How much more stupid can they be ? http://www.thepostga...on-house-museum


----------



## youngdon (Mar 10, 2010)

I'll read it in a moment Tom...But I take it that is a rhetorical question ?

I was at the grcery store a few hours ago and saw a copy of one of the gossip rags where the headline was
OJ is KHLOES real dad...LOFL


----------



## bones44 (Jan 7, 2011)

Pretty much. Just another in a long line. Kinda like reading the comics anymore. I get a good laugh and then let one of the animals pee on it..LOL


----------



## 220swift (Mar 2, 2011)

Why am I not surprised.


----------



## Ruger (Jan 22, 2011)

Lol! What lamebrained idea will they come up with next?


----------



## bones44 (Jan 7, 2011)

Stay tuned ....LOL


----------



## KaBloomr (Mar 18, 2010)

As the last sentence of the article reads: "The bank is not commenting on the situation." They are probably closing the deal with these bozos as we speak. Stay tuned.....


----------



## bar-d (Feb 3, 2010)

I wonder if they will provide a slow speed tour of the facility?


----------



## Predatorhunter (Dec 9, 2010)

Unfortunatly I can't say there stupidity surprises me.
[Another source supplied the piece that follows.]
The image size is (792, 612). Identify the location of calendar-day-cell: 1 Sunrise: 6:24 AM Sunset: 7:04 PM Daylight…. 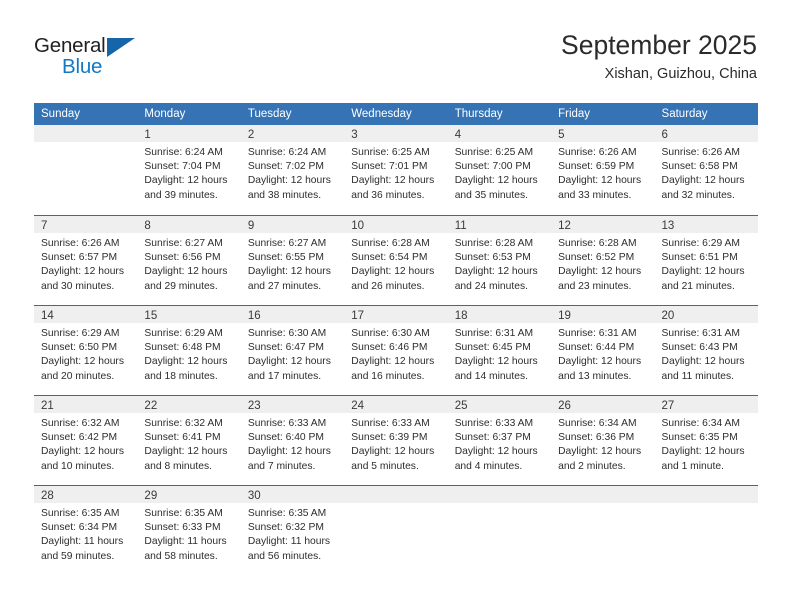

They can come up with some crazy ideas.


----------



## oneshotcowboy (Mar 4, 2010)

so if meat is murder, do any of them that belong or run peta wear or use anything made from leather???? wear makeup???? because most of you dont know most foundation and such in makeup, the base is placenta, or ground up afterbirth. i would like to see just one of them , just one, not use anything that is animal based or brought about by the use of animals


----------



## JTKillough (May 4, 2010)

It's called guilt by association. If they can associate murder with their cause, then that suburbanite stoner down the block will join up and send money so they all can go on a Hawaiian Luau vacation. All we need is an infamous murder associated site, for our big PETA museum, splash the walls wilth spattered blood and pix of bambi being pole-axed and these dumbies will bite......Cha Ching! Somebody get me a Mai Tai.....


----------